Most runners are heel strikers. A mid-foot strike is a good compromise between running efficiency and injury risk. And forefoot strikers are in the minority, by far. So, which is best?? There are advantages to each.
One reason nature has made most of us heel strikers is so we can pronate as we roll through our stride, which is a natural cushioning bio-mechanic. Although over-pronation is bad and can lead to injuries, normal pronation is good and desirable. A forefoot strike limits pronation, thus denying you one of nature's cushions.
It's important to run in the proper type of shoes, depending on individual biomechanics. Forefoot strikers and heel strikers who do not over pronate should wear "cushioning" shoes. Heel strikers who are also over pronators need "stability" or "motion control" shoes.
A forefoot strike generates more power, thus enabling faster running, but isn't as efficient as heel or midfoot striking. That's why sprinters always "run on their toes." Also, many elite long distance runners are forefoot strikers. But, not all are. Few marathoners are forefoot strikers. Footstrike is only one factor that determines how fast you can run over a long distance. And, generally, the longer the distance, the less important the power of forefoot striking is and the more important is the efficiency of heel/midfoot striking.

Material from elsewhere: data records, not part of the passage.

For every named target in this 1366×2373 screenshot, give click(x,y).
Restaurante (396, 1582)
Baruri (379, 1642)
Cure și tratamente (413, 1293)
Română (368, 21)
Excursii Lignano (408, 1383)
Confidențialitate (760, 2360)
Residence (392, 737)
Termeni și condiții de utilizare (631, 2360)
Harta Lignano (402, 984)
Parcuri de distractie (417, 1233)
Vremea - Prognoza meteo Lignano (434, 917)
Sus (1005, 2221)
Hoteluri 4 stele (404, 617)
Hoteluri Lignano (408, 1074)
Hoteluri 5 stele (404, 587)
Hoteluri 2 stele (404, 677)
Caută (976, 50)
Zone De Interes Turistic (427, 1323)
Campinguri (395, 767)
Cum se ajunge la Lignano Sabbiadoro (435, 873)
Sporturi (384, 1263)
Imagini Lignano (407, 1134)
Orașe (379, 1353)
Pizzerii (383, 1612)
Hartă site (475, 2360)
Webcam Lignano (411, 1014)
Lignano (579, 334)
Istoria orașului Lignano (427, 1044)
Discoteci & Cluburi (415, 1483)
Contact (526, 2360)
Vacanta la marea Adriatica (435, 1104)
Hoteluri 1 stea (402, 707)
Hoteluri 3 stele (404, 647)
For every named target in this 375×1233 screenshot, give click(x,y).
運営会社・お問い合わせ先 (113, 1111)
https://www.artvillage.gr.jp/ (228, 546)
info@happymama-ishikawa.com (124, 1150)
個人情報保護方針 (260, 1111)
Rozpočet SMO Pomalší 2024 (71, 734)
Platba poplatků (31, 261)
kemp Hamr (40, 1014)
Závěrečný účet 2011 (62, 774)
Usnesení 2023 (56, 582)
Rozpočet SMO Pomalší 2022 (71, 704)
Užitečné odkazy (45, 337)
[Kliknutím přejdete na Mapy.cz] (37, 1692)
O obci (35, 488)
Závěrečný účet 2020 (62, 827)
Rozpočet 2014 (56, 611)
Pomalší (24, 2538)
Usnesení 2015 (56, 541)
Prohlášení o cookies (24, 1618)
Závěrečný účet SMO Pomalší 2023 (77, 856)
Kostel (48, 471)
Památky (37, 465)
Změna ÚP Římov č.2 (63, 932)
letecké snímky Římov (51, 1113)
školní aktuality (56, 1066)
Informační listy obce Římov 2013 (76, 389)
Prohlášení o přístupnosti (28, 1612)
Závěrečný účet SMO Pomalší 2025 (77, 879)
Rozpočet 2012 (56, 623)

Runners often reach a point where they want to try things to make them just a little faster. For a heel striker, changing the foot strike to midfoot is one way to get faster. However, going from heel striking to the forefoot is a very extreme, difficult and risky change. So, the midfoot is a good compromise.....a little more speed with less increase in injury risk. And most heel strikers can make this transition with a little practice. Forefoot strikers have no such motivation to change.
Forefoot running might, and I emphasize "might", make you more injury prone. If a forefoot striker suffers injuries or shin splints as his/her running progresses, especially as distances increase, s/he might want to consider working on a mid-foot strike. But, as long as shoe selection provides the cushioning need, there is no reason to change anything. A dramatic change to natural stride and foot strike might be the most risky thing s/he could do.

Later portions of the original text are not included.